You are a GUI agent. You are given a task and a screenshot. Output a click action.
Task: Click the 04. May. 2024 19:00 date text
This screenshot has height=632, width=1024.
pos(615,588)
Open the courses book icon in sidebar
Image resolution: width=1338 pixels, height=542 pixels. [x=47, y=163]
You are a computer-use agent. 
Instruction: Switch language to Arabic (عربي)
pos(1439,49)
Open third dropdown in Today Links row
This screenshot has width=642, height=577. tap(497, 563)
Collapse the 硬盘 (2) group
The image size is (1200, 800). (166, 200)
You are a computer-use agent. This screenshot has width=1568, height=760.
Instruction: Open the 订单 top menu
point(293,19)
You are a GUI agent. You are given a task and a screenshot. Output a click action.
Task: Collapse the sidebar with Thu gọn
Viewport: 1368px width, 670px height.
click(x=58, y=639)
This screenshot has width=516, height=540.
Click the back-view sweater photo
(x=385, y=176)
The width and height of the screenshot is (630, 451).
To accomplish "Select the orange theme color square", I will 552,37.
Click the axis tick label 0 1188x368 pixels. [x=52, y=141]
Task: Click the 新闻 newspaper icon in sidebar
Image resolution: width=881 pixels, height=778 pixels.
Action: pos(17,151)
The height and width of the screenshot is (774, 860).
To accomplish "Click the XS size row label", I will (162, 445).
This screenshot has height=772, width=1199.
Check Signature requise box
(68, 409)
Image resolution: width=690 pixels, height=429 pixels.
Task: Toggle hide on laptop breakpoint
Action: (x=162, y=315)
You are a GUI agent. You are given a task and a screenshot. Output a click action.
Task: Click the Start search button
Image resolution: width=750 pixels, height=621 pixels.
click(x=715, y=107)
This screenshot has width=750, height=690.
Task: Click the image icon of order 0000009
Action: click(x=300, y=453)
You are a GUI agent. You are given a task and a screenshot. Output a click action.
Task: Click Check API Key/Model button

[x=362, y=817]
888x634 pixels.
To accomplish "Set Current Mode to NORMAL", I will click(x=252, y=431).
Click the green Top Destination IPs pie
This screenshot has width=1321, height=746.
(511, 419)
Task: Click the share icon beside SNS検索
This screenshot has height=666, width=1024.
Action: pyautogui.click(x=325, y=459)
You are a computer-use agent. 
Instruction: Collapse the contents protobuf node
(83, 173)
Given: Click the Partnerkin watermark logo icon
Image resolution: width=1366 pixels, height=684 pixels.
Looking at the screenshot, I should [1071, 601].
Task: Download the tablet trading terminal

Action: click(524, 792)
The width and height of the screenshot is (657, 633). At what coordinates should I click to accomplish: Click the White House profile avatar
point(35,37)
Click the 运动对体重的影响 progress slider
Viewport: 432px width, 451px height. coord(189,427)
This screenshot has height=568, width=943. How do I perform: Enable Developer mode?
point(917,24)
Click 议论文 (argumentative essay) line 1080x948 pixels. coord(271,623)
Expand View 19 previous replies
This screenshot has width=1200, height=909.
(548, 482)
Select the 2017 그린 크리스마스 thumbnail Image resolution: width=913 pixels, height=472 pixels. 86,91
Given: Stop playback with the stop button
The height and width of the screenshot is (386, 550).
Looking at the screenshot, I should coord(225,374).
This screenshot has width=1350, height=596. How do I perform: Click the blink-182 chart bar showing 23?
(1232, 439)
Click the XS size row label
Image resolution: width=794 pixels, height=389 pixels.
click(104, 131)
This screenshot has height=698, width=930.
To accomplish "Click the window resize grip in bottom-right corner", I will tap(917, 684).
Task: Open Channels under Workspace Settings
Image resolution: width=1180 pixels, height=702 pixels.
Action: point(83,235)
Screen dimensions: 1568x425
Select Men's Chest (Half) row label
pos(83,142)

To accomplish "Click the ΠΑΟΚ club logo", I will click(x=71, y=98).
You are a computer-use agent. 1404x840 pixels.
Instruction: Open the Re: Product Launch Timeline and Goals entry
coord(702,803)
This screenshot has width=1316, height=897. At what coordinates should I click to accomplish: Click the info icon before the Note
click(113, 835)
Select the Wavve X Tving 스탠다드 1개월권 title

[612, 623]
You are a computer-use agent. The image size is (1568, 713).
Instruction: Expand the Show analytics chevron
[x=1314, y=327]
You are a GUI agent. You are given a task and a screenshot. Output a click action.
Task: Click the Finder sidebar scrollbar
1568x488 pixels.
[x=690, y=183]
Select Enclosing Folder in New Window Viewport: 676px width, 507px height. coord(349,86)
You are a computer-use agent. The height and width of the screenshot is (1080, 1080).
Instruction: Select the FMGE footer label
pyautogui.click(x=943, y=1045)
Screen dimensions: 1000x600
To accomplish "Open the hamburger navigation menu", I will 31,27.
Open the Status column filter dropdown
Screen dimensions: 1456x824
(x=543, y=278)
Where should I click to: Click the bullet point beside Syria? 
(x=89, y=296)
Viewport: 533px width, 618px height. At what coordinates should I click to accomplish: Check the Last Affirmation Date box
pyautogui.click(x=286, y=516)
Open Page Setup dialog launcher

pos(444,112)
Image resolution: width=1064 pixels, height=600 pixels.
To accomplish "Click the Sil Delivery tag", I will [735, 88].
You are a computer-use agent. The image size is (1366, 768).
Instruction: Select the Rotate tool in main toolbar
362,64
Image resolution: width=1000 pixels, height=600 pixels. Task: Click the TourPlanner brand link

(Try it):
Where the line holding "This screenshot has height=698, width=930." appears in the listing above, start reproducing exactly, and end with the line holding "Select Enclosing Folder".

(Problem solution):
This screenshot has height=698, width=930.
To accomplish "Click the window resize grip in bottom-right corner", I will tap(917, 684).
Task: Open Channels under Workspace Settings
Image resolution: width=1180 pixels, height=702 pixels.
Action: point(83,235)
Screen dimensions: 1568x425
Select Men's Chest (Half) row label
pos(83,142)

To accomplish "Click the ΠΑΟΚ club logo", I will click(x=71, y=98).
You are a computer-use agent. 1404x840 pixels.
Instruction: Open the Re: Product Launch Timeline and Goals entry
coord(702,803)
This screenshot has width=1316, height=897. At what coordinates should I click to accomplish: Click the info icon before the Note
click(113, 835)
Select the Wavve X Tving 스탠다드 1개월권 title

[612, 623]
You are a computer-use agent. The image size is (1568, 713).
Instruction: Expand the Show analytics chevron
[x=1314, y=327]
You are a GUI agent. You are given a task and a screenshot. Output a click action.
Task: Click the Finder sidebar scrollbar
1568x488 pixels.
[x=690, y=183]
Select Enclosing Folder in New Window Viewport: 676px width, 507px height. coord(349,86)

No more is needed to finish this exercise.